Typescript prevents you from prototyping


I tend to prototype things in JavaScript, then re-write them in TypeScript for production.

or

Flow is better than Typescript because it doesn't prevent you from prototyping. Without @flow annotation there is no compile errors.

A guy at a conference

I hear this quite often, and I can’t agree on that.

First of all, javascript is emitted despite compile errors. That is default behaviour unless you have explicitly told the compiler to --noEmitOnError.

Secondly, Typescript is never a complication for me. Actually, I start prototyping by defining objects’ shapes, messages’ types, constants and adding libraries’ type definitions. And that gives me control over the things I’m doing.

Typescript is not just a transpiler (even though it can be used just for modern-to-old transformation). There are a lot more things included. It’s a type checker and, what’s the most important, great toolbox and IDE.

While prototyping entities often change its meaning, so I have to rename them or move to a more suitable place.
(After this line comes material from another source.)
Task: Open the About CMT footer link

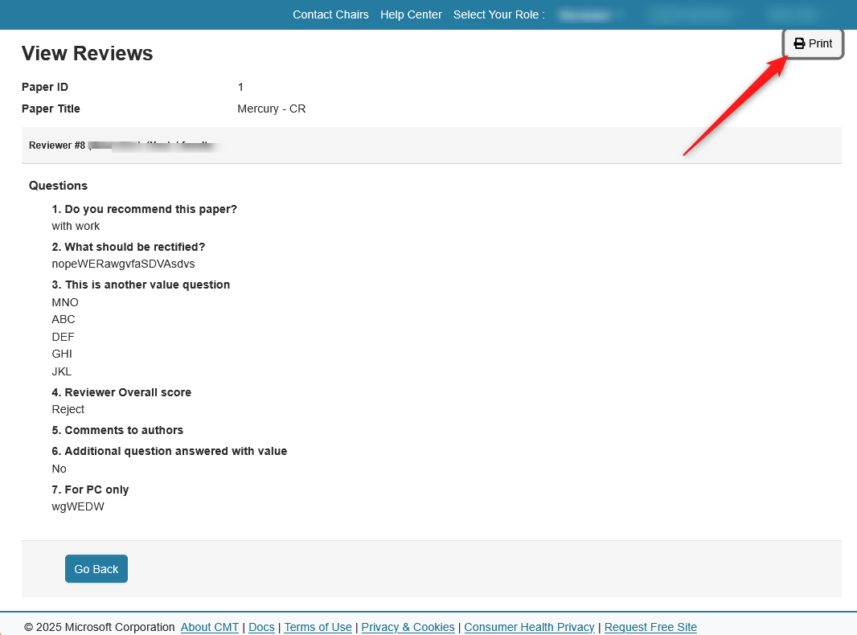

These operations are safe as long as you provide type information to the compiler. Names and types are being automatically imported while you type it. Enum’s and object’s properties are auto-completed. And it works the way you expect it. As a Javascript developer, I never was so confident about my code, and especially about refactorings’ safety. I can go to bed without being afraid to forget everything by next morning.

Once you have that experience, there is no way back.